MAISES" (stories)

MRS. RITTER TAUGHT US ABOUT CHAIM NACHMAN BIALIK

(AND THANK YOU SO MUCH!!!)

By Michele Doctoroff

Back in grade six, nearly 30 years ago Mrs.Ritter taught our class about Chaim Nachman Bialik. Each student was given a magazine called Daf La’Talmid for Jewish children from some far off country called South Africa. This magazine had an informative article on this Hebrew Poet Laureate. And so we learned. However…I learned much more…

Elsewhere in this magazine was a column for children to request pen-pals. I eagerly wrote off telling of myself and my life in Winnipeg, hoping some other little girl in the other end of the world would like to be my pen-friend. How fortunate that Gaynor, Rivka, and Maureen, wrote back and we continued our friendship through junior and senior high school. Through these letters, in a time before videos, computers and at least my opportunity to travel, I learned so much – about the lives of other children in the world, about a different culture, and about the realities of apartheid.

Somehow through this growing friendship, passion for writing letters, interest in the world, and desire to assert my independence from my family, I chose to take a year off before university, and travel off to South Africa to see for myself all that I had imagined all these years.

So on January 6, 1982, my fellow Peretz school classmate Darlene and I said good-bye to our families, all that was familiar, and the freezing Winnipeg winter to a sweltering hot African summer and a wonderful adventure.

It was three months of amazing travel. The contrast of beautiful beaches, breathtaking scenery, vineyards, camping, Sun City, game parks, romance, independence, and overwhelming hospitality, contrasted with our limited views of apartheid, poverty, and such an intense discrimination and hatred that we struggled to understand. It was an education that you could never receive in a book.

I thought back at the time how fortunate I was for the circumstances that lead me to this time and opportunity. How a teacher doing her job lead to so much more…and there is more.

Amidst tears of good-bye, my pen-pals and I vowed we would somehow see each other again. It seemed so unreal at that time.

But…two years later found Rivka working as an au pair in Europe and Gaynor and I planning to travel to Europe together. Looking back it seemed so simple to do. And so there was another summer of beautiful memories to cement our friendship, as together we learned more about the diversity of the world.

Again more tearful good-byes, as I returned to Winnipeg, Rivka to Cape Town, and Gaynor decided to work as an au pair in New York. Her wonderful New York family really loved her and when it was time for Gaynor to move on they wondered if perhaps she could arrange for another South African girl to take her place. Gaynor wrote a letter to her old high school in hopes that a graduating girl might want to take up this opportunity. Well, Rivka’s mother was a teacher at this school, and she told Rivka of this opportunity, and next thing you know Rivka of all the girls in Cape Town, is in New York.

Oh wonderful, another opportunity for this nice girl from the North End (Me) to travel to another exciting city, and to catch up on a friendship.

Then…it so happened that the father in this family was an immigration lawyer, and while times in South Africa were very uncertain and so many young people were leaving the country, this was an opportunity for Rivka.

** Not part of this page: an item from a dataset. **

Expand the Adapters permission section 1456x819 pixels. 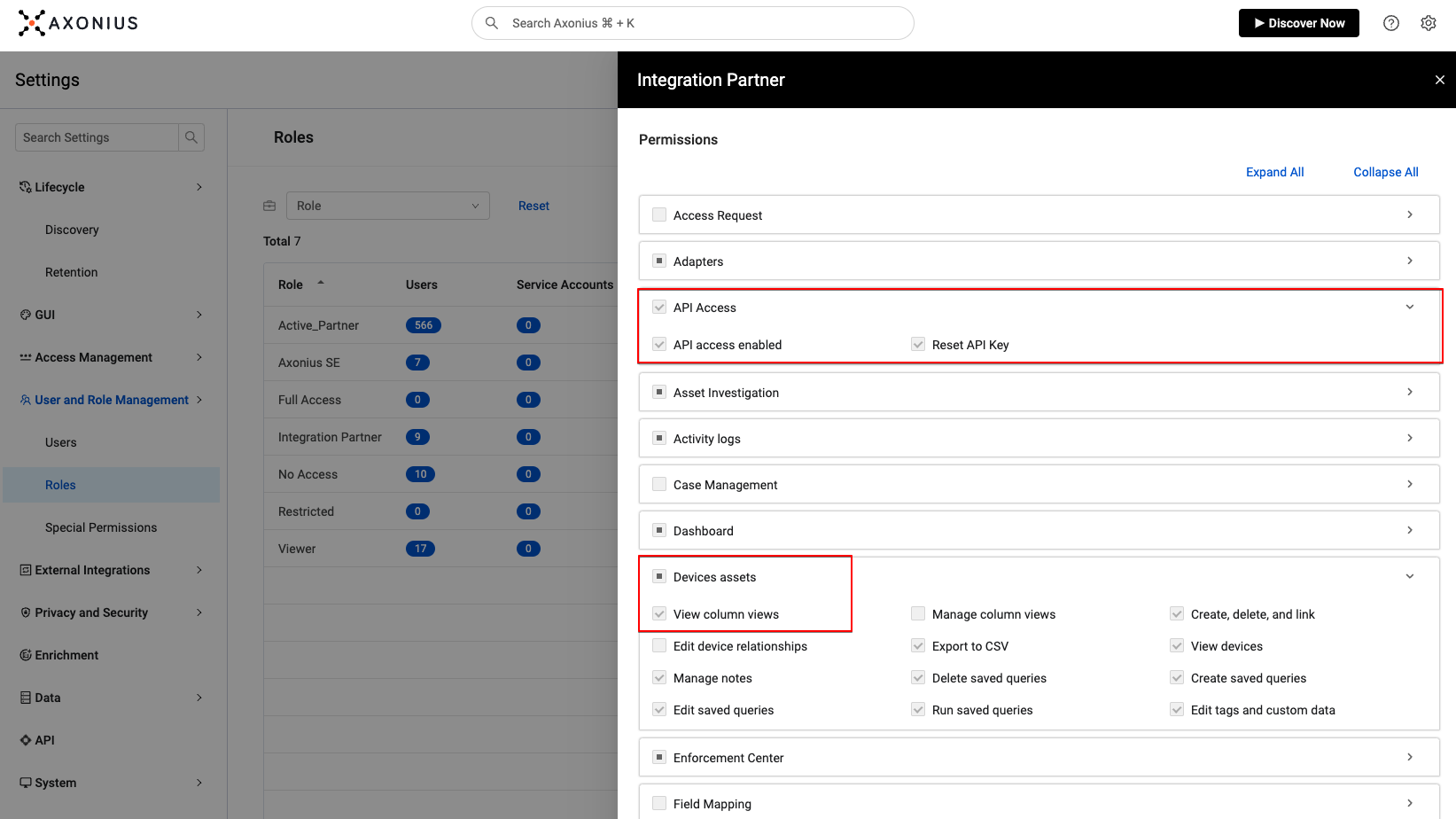click(1409, 261)
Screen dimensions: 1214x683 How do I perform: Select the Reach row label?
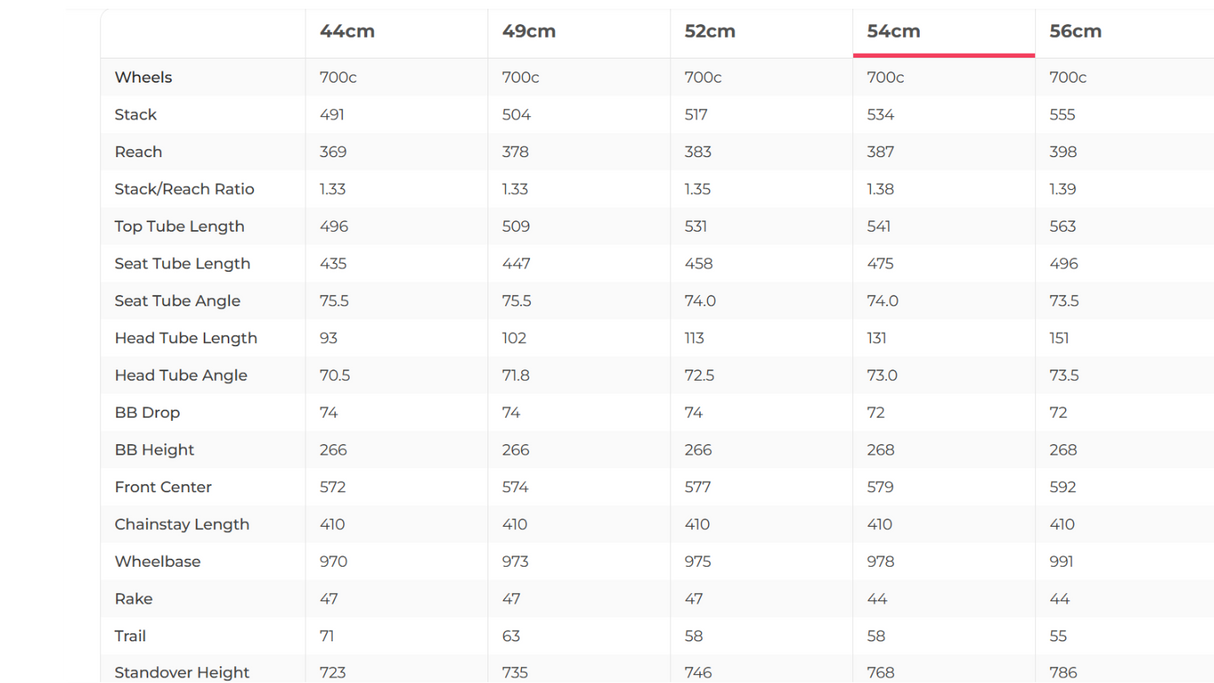click(138, 152)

AND as it had been many years since Rivka had seen her (widowed) mother, her mother traveled to New York for a visit. Well in this continued string of amazing events, the mother met a man, fell in love, got married and moved to America as well.

Rivka later moved to Louisville, Kentucky which resulted in another holiday for me, but I’m sad to say that in the last few years we have lost touch.

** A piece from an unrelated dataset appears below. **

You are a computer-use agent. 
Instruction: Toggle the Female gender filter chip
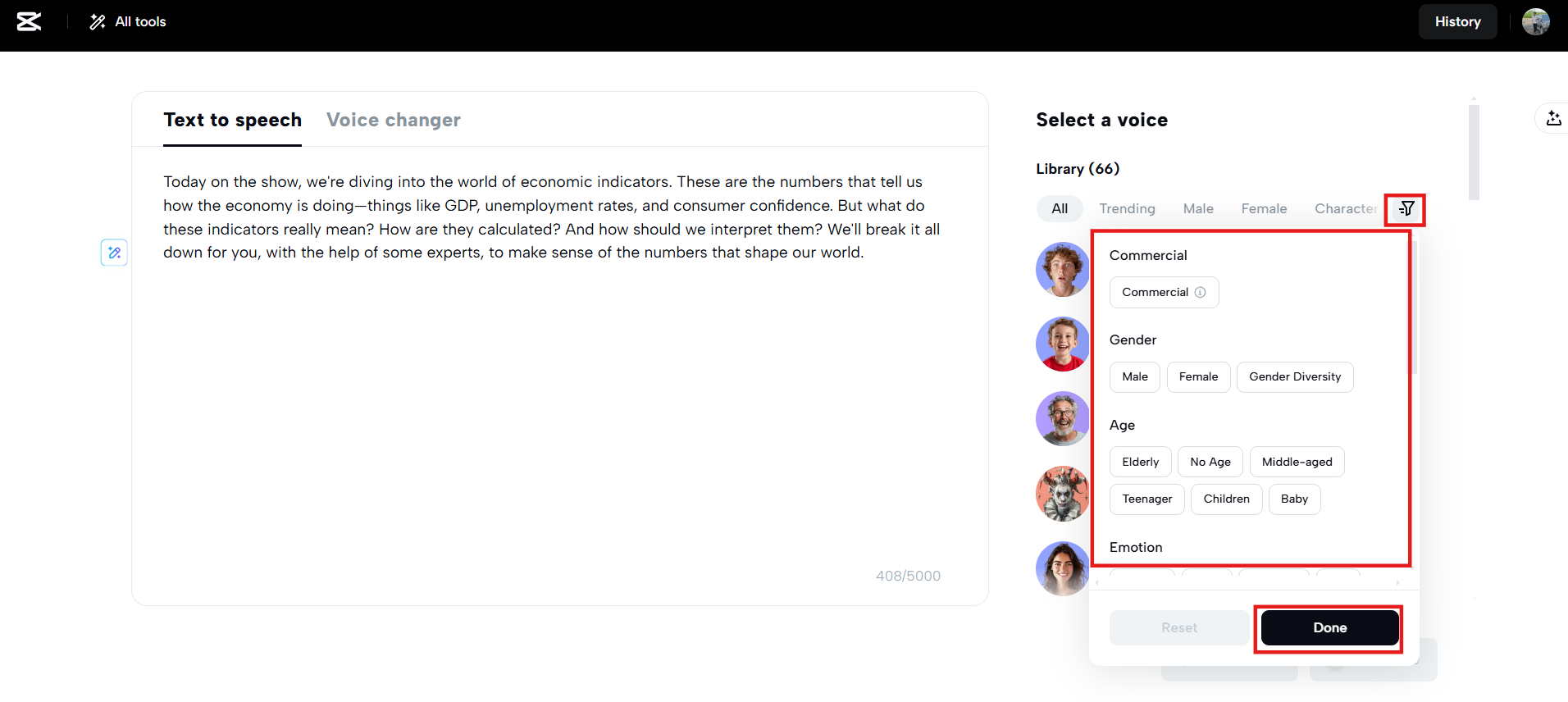(x=1198, y=377)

Gaynor and her husband, to make a long story short, they ended up immigrating to Canada, and stayed with us for a month (in Calgary) upon their arrival. We both have 9 year old daughters, and as they now live in another city perhaps our daughters will one day be pen-friends too!

But there’s more….

About five years ago I was working at Jewish Family Service, spending half my days speaking in Yiddish to the seniors I was working with as a social worker. At times I would again reflect on my thanks for my Yiddish education that allowed me to connect with a generation of stories and experience that we are so quickly losing. Well, one day the phone rang, and it was Maureen who I had also lost touch with through her many moves. Circumstances had led her to Calgary, and wouldn’t you know, she just bought a house two blocks away from ours. I wasn’t listed in the phonebook, but she found my name on a posting I wrote for work that was on the synagogue bulletin board. Small world! Again our children played with each other, and another friendship was rekindled!

Who needs fiction? I love the coincidences and the intertwining of life. Mrs. Ritter, thank you so much for the Daf LaTalmid, which I still have! I have to be truthful that I do not remember what you taught us about Chaim Nachman Bialik, but I have learned and experienced so much because of the opportunity you handed me that has enriched my life.